A sensível e alarmante categoria de refugiado, assombrado pelo medo ou pela violência no país de que é nacional e vítima de deslocamento forçado na incerta busca por abrigo extrafronteiriço não é realidade recente, visto que, desde o limiar do século XX — e com mais intensidade no pós-Segunda Guerra — há o reconhecimento do problema como questão mundial e da própria necessidade de ações internacionais, principiadas, em 1921, no âmbito da Liga das Nações.

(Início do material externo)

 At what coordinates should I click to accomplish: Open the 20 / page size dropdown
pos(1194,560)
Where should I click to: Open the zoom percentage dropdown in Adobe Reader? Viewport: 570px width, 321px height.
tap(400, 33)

As ferramentas jurídicas e as instituições criadas, a despeito de sua incontestável relevância, não foram, no entanto, capazes de defender o indivíduo, na sua plenitude, de arbitrariedades perpetradas no plano interno de cada Estado. A hodierna afronta contumaz à universalidade dos direitos humanos pela hostilidade de grupos ou governos, manifestada em um cenário de crescente complexidade e intolerância — como as guerras civis e opressões religiosas/étnicas —, justifica a elevação do índice de mudanças obrigadas do local de residência habitual, que, no final de 2013, alcançou o patamar de 51,2 milhões de pessoas (16,7 milhões de refugiados)1.

A circunstância agrava-se com as dificuldades na identificação da figura do refugiado pelos países receptores, tanto por razões conceituais, pois não há uniformidade e as ampliações do alcance não têm força impositiva geral, quanto pelos fluxos migratórios mistos, em que se amalgamam quem precisa de proteção internacional com quem almeja melhores condições de vida. Ademais, entrevê-se, diante do fenômeno globalizatório neoliberal, o qual aprofundou desigualdades sociais e de ações de terrorismo, a tendência de enrijecimento das políticas de imigração, com reflexo no refúgio, sobrepondo-se interesses estatais a direitos supranacionais.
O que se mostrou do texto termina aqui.